Avant même d’être né, ce bébé a sauvé la vie de sa mère. Et la sienne par la même occasion. Les médecins obstétriciens du CHRU de Lille (Nord) ont assisté à un phénomène rarissime, qu’ils décrivent dans l’European Journal of Obstetrics, Gynecology and Reproductive Biology. Une femme de 31 ans a été sauvée d’une rupture utérine par son fœtus. Celui-ci a colmaté la brèche avec son dos, évitant des complications graves.

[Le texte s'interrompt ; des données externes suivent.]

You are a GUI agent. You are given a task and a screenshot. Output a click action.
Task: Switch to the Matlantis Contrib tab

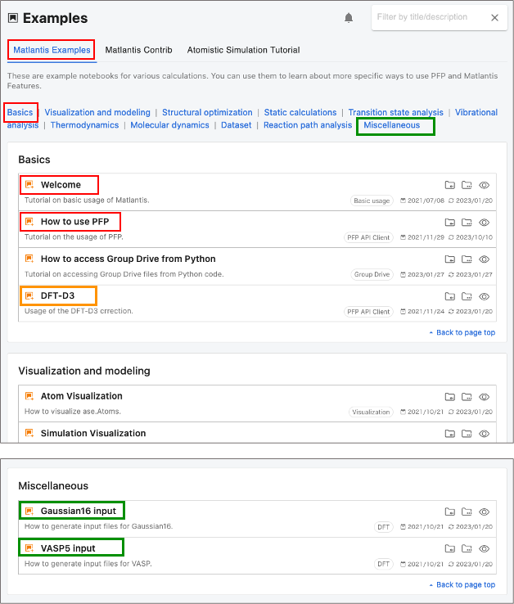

Lorsqu’elle s’est présentée aux urgences, la patiente qui fait l’objet de cette étude de cas ne présentait aucun signe alarmant. Admise pour des douleurs abdominales subites et fortes, la femme n’avait pas commencé le travail, ne souffrait pas de contractions.
Mais face à sa résistance aux antalgiques, les médecins ont soupçonné un trouble grave : une dissection de l’aorte, pouvant se solder par une hémorragie interne. Un angioscanner a alors été réalisé dans l’urgence. Cet examen permet de visualiser les vaisseaux sanguins, difficilement observables avec les autres types d’imagerie.
L’effet de succion
La future mère ne souffrait pas d’une dissection aortique mais d’une complication bien plus rare liée à sa grossesse. Son utérus, fragilisé par une césarienne précédente, s’est rompu sur une longueur de 10 centimètres. Cela touche moins d’1 % des femmes ayant un utérus cicatriciel.
En temps normal, les symptômes d’une rupture utérine sont clairs : douleurs abdominales, chute de la pression artérielle, contractions plus faibles et anomalies du rythme cardiaque fœtal. Autant de signes qui étaient absents ce jour-là. Et pour cause.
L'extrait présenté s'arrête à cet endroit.